Copyright Amazon.com, Inc. or its affiliates. All Rights Reserved. SPDX-License-Identifier: Apache-2.0

# Ask the Graph
# Notebook 2: Ingest Structured and Unstructured Data: Neptune and OpenSearch

In this notebook we ingest into the knowledge graph on Amazon Neptune and a search index/vector store on an Amazon OpenSearch Service domain. We ingest data prepared in notebooks 0 and 1. You do NOT need to run notebooks 0 and 1. We have prepared the data for you. It is available here: 

- s3://aws-neptune-customer-samples/tmls2024/source/ - source rdf files to load to Neptune
- s3://aws-neptune-customer-samples/tmls2024/aos/ - Chunk embeddings to load to OpenSearch
- s3://aws-neptune-customer-samples/tmls2024/graphdata/ - RDF files to load to Neptune
- s3://aws-neptune-customer-samples/tmls2024/documents/ - Press release documents as text files.
- s3://aws-neptune-customer-samples/tmls2024/chunks/ - Chunks of press release documents as text files.
- s3://aws-neptune-customer-samples/tmls2024/nadata/ - RDF files in ntriples form to load to Neptune Analytics (optional)

### DATA LINES
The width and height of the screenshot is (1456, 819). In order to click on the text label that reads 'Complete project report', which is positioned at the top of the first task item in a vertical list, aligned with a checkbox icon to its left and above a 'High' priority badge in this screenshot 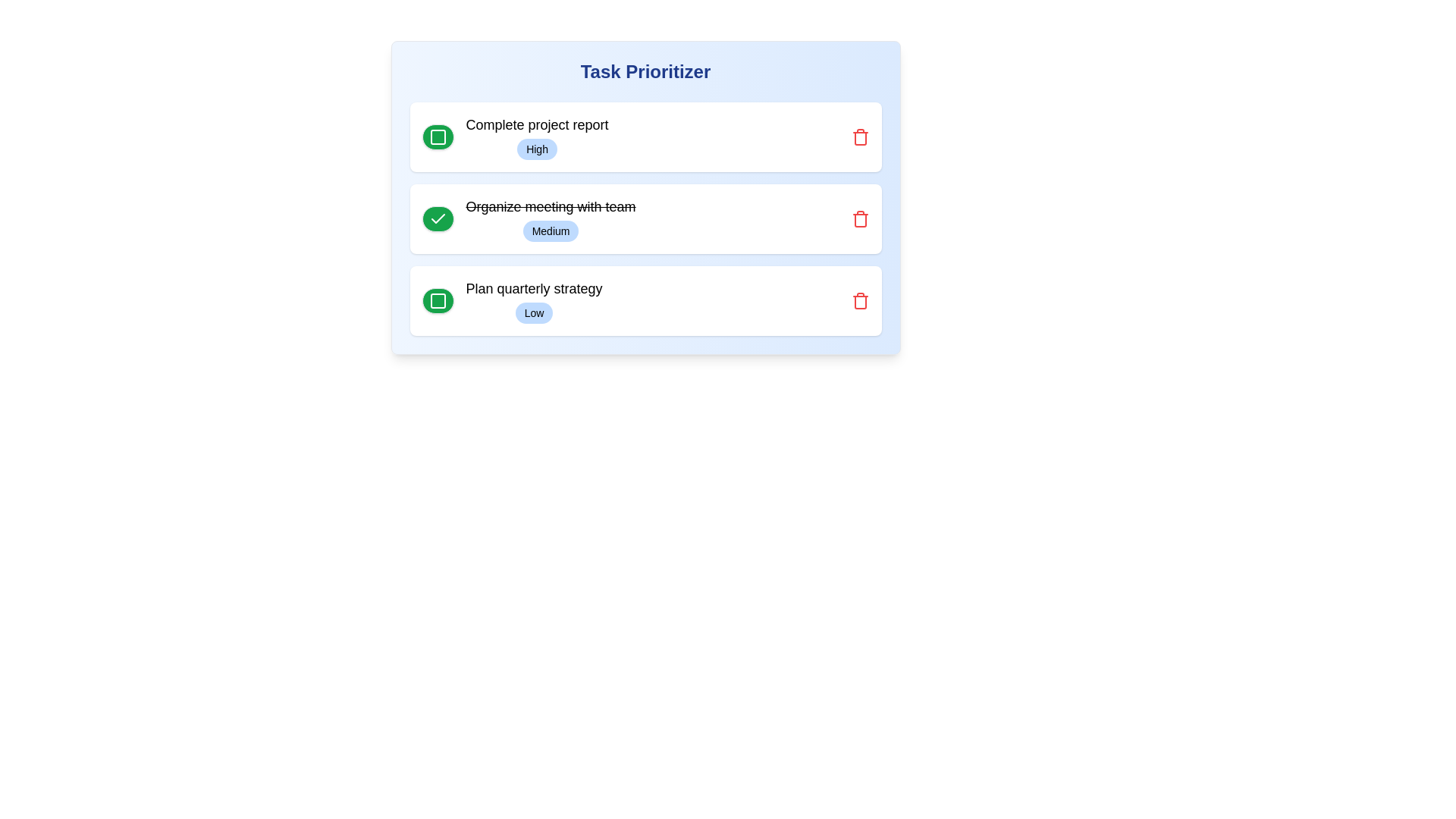, I will do `click(537, 124)`.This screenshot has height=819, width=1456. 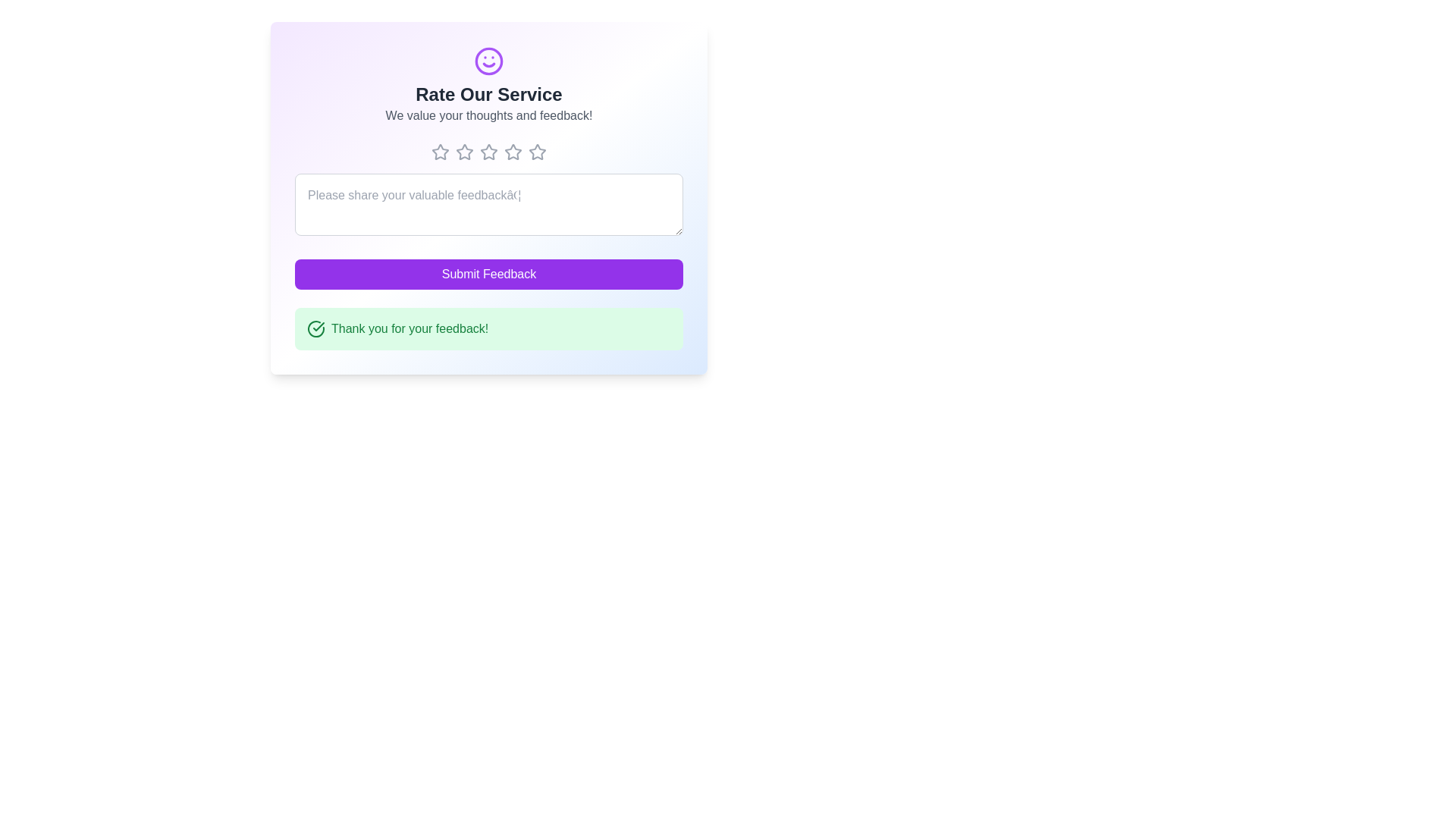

### PROBLEM
Quote the notebook description exactly, from "- s3://aws-neptune-customer-samples/tmls2024/source/ - source" to "Neptune Analytics (optional)".

### RESULT BELOW
- s3://aws-neptune-customer-samples/tmls2024/source/ - source rdf files to load to Neptune
- s3://aws-neptune-customer-samples/tmls2024/aos/ - Chunk embeddings to load to OpenSearch
- s3://aws-neptune-customer-samples/tmls2024/graphdata/ - RDF files to load to Neptune
- s3://aws-neptune-customer-samples/tmls2024/documents/ - Press release documents as text files.
- s3://aws-neptune-customer-samples/tmls2024/chunks/ - Chunks of press release documents as text files.
- s3://aws-neptune-customer-samples/tmls2024/nadata/ - RDF files in ntriples form to load to Neptune Analytics (optional)